═════ INPUT DATA
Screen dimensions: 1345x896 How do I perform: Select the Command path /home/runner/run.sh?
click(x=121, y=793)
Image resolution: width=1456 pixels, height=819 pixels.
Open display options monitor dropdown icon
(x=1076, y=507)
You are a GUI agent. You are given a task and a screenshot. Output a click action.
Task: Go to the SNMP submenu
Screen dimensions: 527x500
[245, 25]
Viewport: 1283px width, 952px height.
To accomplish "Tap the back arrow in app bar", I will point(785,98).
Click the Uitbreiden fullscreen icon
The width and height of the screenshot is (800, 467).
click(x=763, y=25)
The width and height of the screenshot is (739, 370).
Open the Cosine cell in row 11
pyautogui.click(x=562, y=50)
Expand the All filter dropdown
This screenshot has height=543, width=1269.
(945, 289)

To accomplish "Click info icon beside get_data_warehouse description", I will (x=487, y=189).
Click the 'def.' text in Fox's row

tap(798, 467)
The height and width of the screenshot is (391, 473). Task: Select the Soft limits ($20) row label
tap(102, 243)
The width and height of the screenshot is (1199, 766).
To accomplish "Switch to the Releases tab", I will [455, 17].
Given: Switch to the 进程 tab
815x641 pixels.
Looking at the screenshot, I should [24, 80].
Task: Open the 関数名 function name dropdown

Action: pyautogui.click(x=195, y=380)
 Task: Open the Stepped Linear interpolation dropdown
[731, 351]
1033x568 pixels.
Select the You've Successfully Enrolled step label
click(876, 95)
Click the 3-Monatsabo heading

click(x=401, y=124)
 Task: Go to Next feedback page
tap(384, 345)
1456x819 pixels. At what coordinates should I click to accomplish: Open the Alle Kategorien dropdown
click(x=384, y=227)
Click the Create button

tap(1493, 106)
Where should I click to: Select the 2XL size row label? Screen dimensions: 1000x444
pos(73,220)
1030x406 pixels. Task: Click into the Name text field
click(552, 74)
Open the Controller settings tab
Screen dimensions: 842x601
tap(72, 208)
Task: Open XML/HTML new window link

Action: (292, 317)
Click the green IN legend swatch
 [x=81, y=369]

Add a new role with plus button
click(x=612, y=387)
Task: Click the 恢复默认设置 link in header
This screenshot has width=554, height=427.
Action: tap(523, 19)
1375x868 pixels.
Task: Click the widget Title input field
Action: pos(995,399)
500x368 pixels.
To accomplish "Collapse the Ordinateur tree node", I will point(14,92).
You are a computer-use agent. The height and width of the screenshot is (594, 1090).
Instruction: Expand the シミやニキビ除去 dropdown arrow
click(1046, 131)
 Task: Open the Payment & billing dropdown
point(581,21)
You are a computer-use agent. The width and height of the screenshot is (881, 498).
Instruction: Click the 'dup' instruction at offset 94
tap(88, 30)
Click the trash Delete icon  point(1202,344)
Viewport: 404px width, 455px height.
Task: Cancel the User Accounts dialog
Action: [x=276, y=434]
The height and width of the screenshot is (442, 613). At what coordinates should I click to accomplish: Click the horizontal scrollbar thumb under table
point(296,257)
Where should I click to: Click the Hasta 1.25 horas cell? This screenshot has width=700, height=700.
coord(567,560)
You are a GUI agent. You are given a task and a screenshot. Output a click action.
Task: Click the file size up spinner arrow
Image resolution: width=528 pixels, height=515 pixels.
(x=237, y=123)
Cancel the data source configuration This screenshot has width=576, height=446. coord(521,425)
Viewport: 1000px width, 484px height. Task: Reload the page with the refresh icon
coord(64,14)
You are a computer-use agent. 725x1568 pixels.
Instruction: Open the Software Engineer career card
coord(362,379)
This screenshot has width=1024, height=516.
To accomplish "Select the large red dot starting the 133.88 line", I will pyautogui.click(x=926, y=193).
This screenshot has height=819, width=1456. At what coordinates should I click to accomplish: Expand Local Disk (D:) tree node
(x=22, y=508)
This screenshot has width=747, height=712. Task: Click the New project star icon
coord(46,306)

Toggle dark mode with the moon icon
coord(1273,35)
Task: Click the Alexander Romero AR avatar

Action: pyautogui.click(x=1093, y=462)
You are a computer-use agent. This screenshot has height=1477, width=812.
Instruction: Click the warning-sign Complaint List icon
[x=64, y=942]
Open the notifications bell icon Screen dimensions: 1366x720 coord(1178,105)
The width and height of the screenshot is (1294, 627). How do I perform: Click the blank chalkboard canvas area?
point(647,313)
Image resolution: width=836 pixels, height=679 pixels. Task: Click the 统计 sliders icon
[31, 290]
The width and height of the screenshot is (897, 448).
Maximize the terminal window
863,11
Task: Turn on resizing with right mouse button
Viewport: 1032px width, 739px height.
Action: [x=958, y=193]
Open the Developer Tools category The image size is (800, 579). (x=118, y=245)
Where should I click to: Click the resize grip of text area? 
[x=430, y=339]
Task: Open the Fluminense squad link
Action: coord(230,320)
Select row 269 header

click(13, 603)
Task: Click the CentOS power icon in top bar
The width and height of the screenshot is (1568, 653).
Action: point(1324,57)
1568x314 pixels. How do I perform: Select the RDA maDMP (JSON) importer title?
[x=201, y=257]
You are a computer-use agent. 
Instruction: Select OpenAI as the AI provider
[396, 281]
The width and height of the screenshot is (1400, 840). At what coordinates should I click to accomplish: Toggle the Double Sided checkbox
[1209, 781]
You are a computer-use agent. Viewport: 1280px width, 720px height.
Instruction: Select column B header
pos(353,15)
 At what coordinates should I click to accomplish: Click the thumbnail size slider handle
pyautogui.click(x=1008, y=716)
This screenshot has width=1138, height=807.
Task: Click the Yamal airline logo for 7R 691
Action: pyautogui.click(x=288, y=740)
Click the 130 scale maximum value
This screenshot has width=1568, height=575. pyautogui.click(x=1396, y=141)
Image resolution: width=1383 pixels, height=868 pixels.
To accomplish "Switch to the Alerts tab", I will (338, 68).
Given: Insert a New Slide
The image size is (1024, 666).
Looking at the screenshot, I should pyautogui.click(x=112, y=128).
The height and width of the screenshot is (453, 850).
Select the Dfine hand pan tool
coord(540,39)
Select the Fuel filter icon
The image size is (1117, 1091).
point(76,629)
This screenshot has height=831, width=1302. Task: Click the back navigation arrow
══════════
BRIEF: Convert the source data into a JSON list of strings, one string per line, with blank lines left out.

WRITTEN ANSWER:
[
  "Screen dimensions: 1345x896 How do I perform: Select the Command path /home/runner/run.sh?",
  "click(x=121, y=793)",
  "Image resolution: width=1456 pixels, height=819 pixels.",
  "Open display options monitor dropdown icon",
  "(x=1076, y=507)",
  "You are a GUI agent. You are given a task and a screenshot. Output a click action.",
  "Task: Go to the SNMP submenu",
  "Screen dimensions: 527x500",
  "[245, 25]",
  "Viewport: 1283px width, 952px height.",
  "To accomplish \"Tap the back arrow in app bar\", I will point(785,98).",
  "Click the Uitbreiden fullscreen icon",
  "The width and height of the screenshot is (800, 467).",
  "click(x=763, y=25)",
  "The width and height of the screenshot is (739, 370).",
  "Open the Cosine cell in row 11",
  "pyautogui.click(x=562, y=50)",
  "Expand the All filter dropdown",
  "This screenshot has height=543, width=1269.",
  "(945, 289)",
  "To accomplish \"Click info icon beside get_data_warehouse description\", I will (x=487, y=189).",
  "Click the 'def.' text in Fox's row",
  "tap(798, 467)",
  "The height and width of the screenshot is (391, 473). Task: Select the Soft limits ($20) row label",
  "tap(102, 243)",
  "The width and height of the screenshot is (1199, 766).",
  "To accomplish \"Switch to the Releases tab\", I will [455, 17].",
  "Given: Switch to the 进程 tab",
  "815x641 pixels.",
  "Looking at the screenshot, I should [24, 80].",
  "Task: Open the 関数名 function name dropdown",
  "Action: pyautogui.click(x=195, y=380)",
  " Task: Open the Stepped Linear interpolation dropdown",
  "[731, 351]",
  "1033x568 pixels.",
  "Select the You've Successfully Enrolled step label",
  "click(876, 95)",
  "Click the 3-Monatsabo heading",
  "click(x=401, y=124)",
  " Task: Go to Next feedback page",
  "tap(384, 345)",
  "1456x819 pixels. At what coordinates should I click to accomplish: Open the Alle Kategorien dropdown",
  "click(x=384, y=227)",
  "Click the Create button",
  "tap(1493, 106)",
  "Where should I click to: Select the 2XL size row label? Screen dimensions: 1000x444",
  "pos(73,220)",
  "1030x406 pixels. Task: Click into the Name text field",
  "click(552, 74)",
  "Open the Controller settings tab",
  "Screen dimensions: 842x601",
  "tap(72, 208)",
  "Task: Open XML/HTML new window link",
  "Action: (292, 317)",
  "Click the green IN legend swatch",
  " [x=81, y=369]",
  "Add a new role with plus button",
  "click(x=612, y=387)",
  "Task: Click the 恢复默认设置 link in header",
  "This screenshot has width=554, height=427.",
  "Action: tap(523, 19)",
  "1375x868 pixels.",
  "Task: Click the widget Title input field",
  "Action: pos(995,399)",
  "500x368 pixels.",
  "To accomplish \"Collapse the Ordinateur tree node\", I will point(14,92).",
  "You are a computer-use agent. The height and width of the screenshot is (594, 1090).",
  "Instruction: Expand the シミやニキビ除去 dropdown arrow",
  "click(1046, 131)",
  " Task: Open the Payment & billing dropdown",
  "point(581,21)",
  "You are a computer-use agent. The width and height of the screenshot is (881, 498).",
  "Instruction: Click the 'dup' instruction at offset 94",
  "tap(88, 30)",
  "Click the trash Delete icon  point(1202,344)",
  "Viewport: 404px width, 455px height.",
  "Task: Cancel the User Accounts dialog",
  "Action: [x=276, y=434]",
  "The height and width of the screenshot is (442, 613). At what coordinates should I click to accomplish: Click the horizontal scrollbar thumb under table",
  "point(296,257)",
  "Where should I click to: Click the Hasta 1.25 horas cell? This screenshot has width=700, height=700.",
  "coord(567,560)",
  "You are a GUI agent. You are given a task and a screenshot. Output a click action.",
  "Task: Click the file size up spinner arrow",
  "Image resolution: width=528 pixels, height=515 pixels.",
  "(x=237, y=123)",
  "Cancel the data source configuration This screenshot has width=576, height=446. coord(521,425)",
  "Viewport: 1000px width, 484px height. Task: Reload the page with the refresh icon",
  "coord(64,14)",
  "You are a computer-use agent. 725x1568 pixels.",
  "Instruction: Open the Software Engineer career card",
  "coord(362,379)",
  "This screenshot has width=1024, height=516.",
  "To accomplish \"Select the large red dot starting the 133.88 line\", I will pyautogui.click(x=926, y=193).",
  "This screenshot has height=819, width=1456. At what coordinates should I click to accomplish: Expand Local Disk (D:) tree node",
  "(x=22, y=508)",
  "This screenshot has width=747, height=712. Task: Click the New project star icon",
  "coord(46,306)",
  "Toggle dark mode with the moon icon",
  "coord(1273,35)",
  "Task: Click the Alexander Romero AR avatar",
  "Action: pyautogui.click(x=1093, y=462)",
  "You are a computer-use agent. This screenshot has height=1477, width=812.",
  "Instruction: Click the warning-sign Complaint List icon",
  "[x=64, y=942]",
  "Open the notifications bell icon Screen dimensions: 1366x720 coord(1178,105)",
  "The width and height of the screenshot is (1294, 627). How do I perform: Click the blank chalkboard canvas area?",
  "point(647,313)",
  "Image resolution: width=836 pixels, height=679 pixels. Task: Click the 统计 sliders icon",
  "[31, 290]",
  "The width and height of the screenshot is (897, 448).",
  "Maximize the terminal window",
  "863,11",
  "Task: Turn on resizing with right mouse button",
  "Viewport: 1032px width, 739px height.",
  "Action: [x=958, y=193]",
  "Open the Developer Tools category The image size is (800, 579). (x=118, y=245)",
  "Where should I click to: Click the resize grip of text area? ",
  "[x=430, y=339]",
  "Task: Open the Fluminense squad link",
  "Action: coord(230,320)",
  "Select row 269 header",
  "click(13, 603)",
  "Task: Click the CentOS power icon in top bar",
  "The width and height of the screenshot is (1568, 653).",
  "Action: point(1324,57)",
  "1568x314 pixels. How do I perform: Select the RDA maDMP (JSON) importer title?",
  "[x=201, y=257]",
  "You are a computer-use agent. ",
  "Instruction: Select OpenAI as the AI provider",
  "[396, 281]",
  "The width and height of the screenshot is (1400, 840). At what coordinates should I click to accomplish: Toggle the Double Sided checkbox",
  "[1209, 781]",
  "You are a computer-use agent. Viewport: 1280px width, 720px height.",
  "Instruction: Select column B header",
  "pos(353,15)",
  " At what coordinates should I click to accomplish: Click the thumbnail size slider handle",
  "pyautogui.click(x=1008, y=716)",
  "This screenshot has width=1138, height=807.",
  "Task: Click the Yamal airline logo for 7R 691",
  "Action: pyautogui.click(x=288, y=740)",
  "Click the 130 scale maximum value",
  "This screenshot has width=1568, height=575. pyautogui.click(x=1396, y=141)",
  "Image resolution: width=1383 pixels, height=868 pixels.",
  "To accomplish \"Switch to the Alerts tab\", I will (338, 68).",
  "Given: Insert a New Slide",
  "The image size is (1024, 666).",
  "Looking at the screenshot, I should pyautogui.click(x=112, y=128).",
  "The height and width of the screenshot is (453, 850).",
  "Select the Dfine hand pan tool",
  "coord(540,39)",
  "Select the Fuel filter icon",
  "The image size is (1117, 1091).",
  "point(76,629)",
  "This screenshot has height=831, width=1302. Task: Click the back navigation arrow"
]